Dios y los imperfectos

A Jesús de Nazaret le crucificaron por “imperfecto”. Los “perfectos” eran sus verdugos con su manera de entender el judaísmo hasta convertir el Templo de Jesuralén en un gran ejemplo de exclusión de la misericordia divina. Impuros eran los que no eran judíos, las mujeres, los niños, quienes se dedicaban a ciertas profesiones -los pastores, testigos del nacimiento de Jesús-, los que trabajaban en sábado, los que tenían defectos físicos o algunas enfermedades, etc., etc. Este concepto de pureza es el que era auténticamente impuro, además de enfermizo.
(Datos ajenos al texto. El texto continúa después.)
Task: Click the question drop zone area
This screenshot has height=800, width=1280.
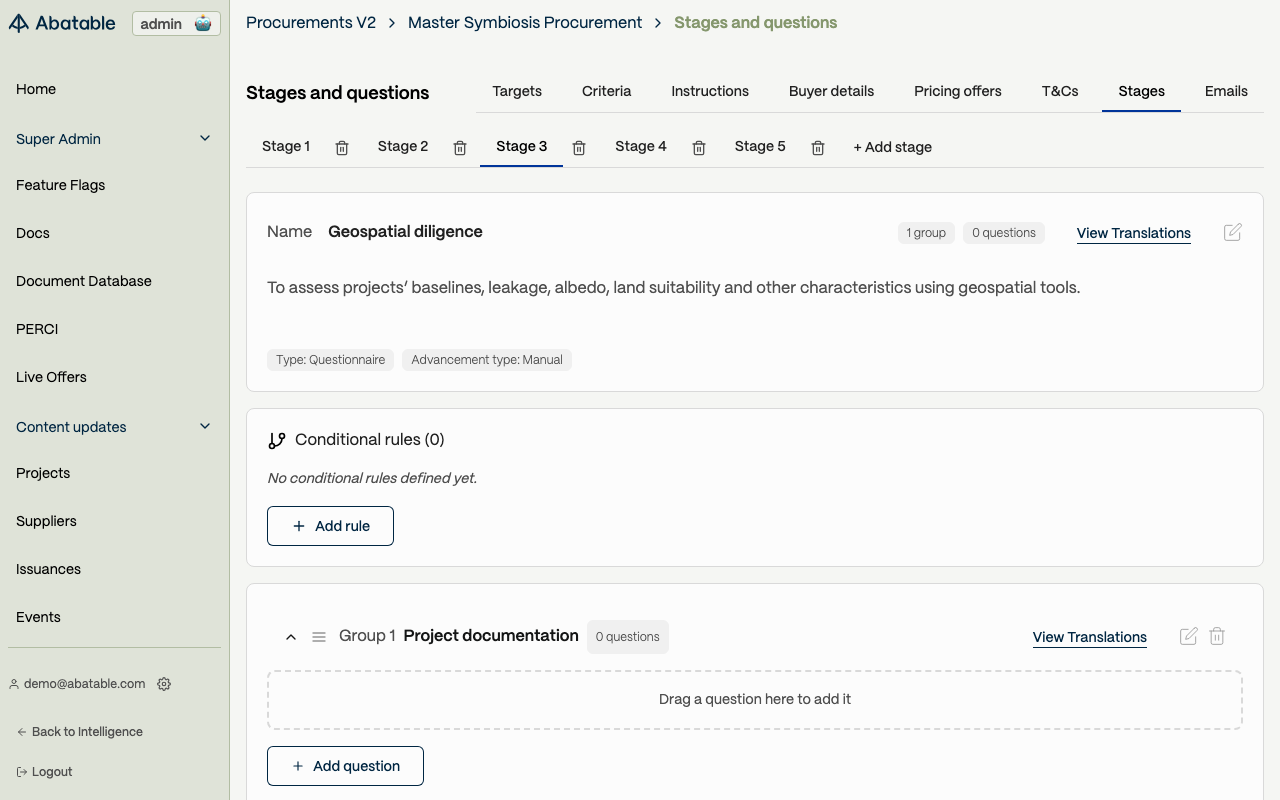Action: coord(754,699)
Aquella sociedad estructuralmente injusta fue la que se encontró el Mesías. Así era el escenario en que se desarrolló su condición humana al cien por cien menos en el pecado. Podemos imaginarnos fácilmente que en estos tiempos no le hubiese ido mejor; quizá hoy ni siquiera hubiese completado esos tres años de vida pública, dado que su mensaje sigue siendo actualísimo viniendo a sanar a enfermos no a sanos; y el mundo está lleno de enfermos, incluida la estructura eclesial a la que Francisco trata de evangelizar a duras penas.

Cristo vino a dar luz y alegría a la existencia, a dar sentido a la vida, a liberar cuando todo parece desolación y muerte. A vivir, con mayúsculas, la ley y los profetas. Pero como no es el Dios de los perfectos, al poner todo su amor en el anuncio de la verdadera liberación, se encuentra con que no le entendieron entonces ni queremos entenderle ahora, siendo confundido con un rey temporal al que se le sigue por sus poderes más que por su locura de amor. Los considerados puros y perfectos fueron y siguen siendo sus verdaderos enemigos, incapaces de abrir los oídos a la conversión liberadora.

Jesús consintió en ser humano de verdad, sentir el dolor físico, psicológico y afectivo; padeció la traición y la zozobra de su proyecto que, en tanto que ser humano, veía que los resultados no se correspondían a su entrega total de amor, a todo lo bueno que Dios había puesto en el mundo. Él quiso experimentar la imperfección humana del fracaso, el miedo a sufrir y a morir, la soledad, el sufrimiento ante la cobardía, la incomprensión y que las cosas no ocurriesen según lo previsto… Todos los contratiempos y dificultades imaginables que convirtió en oración confiada y total abandono en las manos del Padre. Su éxito y su gloria se cimentaron entre las limitaciones de la condición humana, pero desde una determinada actitud: amando y sin caer en el pecado.

Cito a Rafael Aguirre: “Jesús es hijo de Dios no para salvarse milagrosamente de la cruz, ni para escabullir el bulto de la pasión, sino precisamente para vivir ese destino (histórico) como disponibilidad amorosa y creyente al plan del Padre. La filiación divina no se vive en el privilegio sino en la fe. Y en la oscuridad se verifica la entrega libre de la fe”.

El radicalismo de Jesús no es el del rigorista moral sino el de quien se descubre sumergido en una corriente de amor desbordante. Él no vivió una vida humana perfecta y sufrió, pero nos trasladó con su ejemplo la revolución del que ama con misericordia, es decir, de “quien pone su corazón con ternura en nuestra miseria”. La famosa puerta estrecha del Evangelio de la misericordia amando, tan alejada de los que aspiran a ser perfectos y es la causa de tantas neurosis.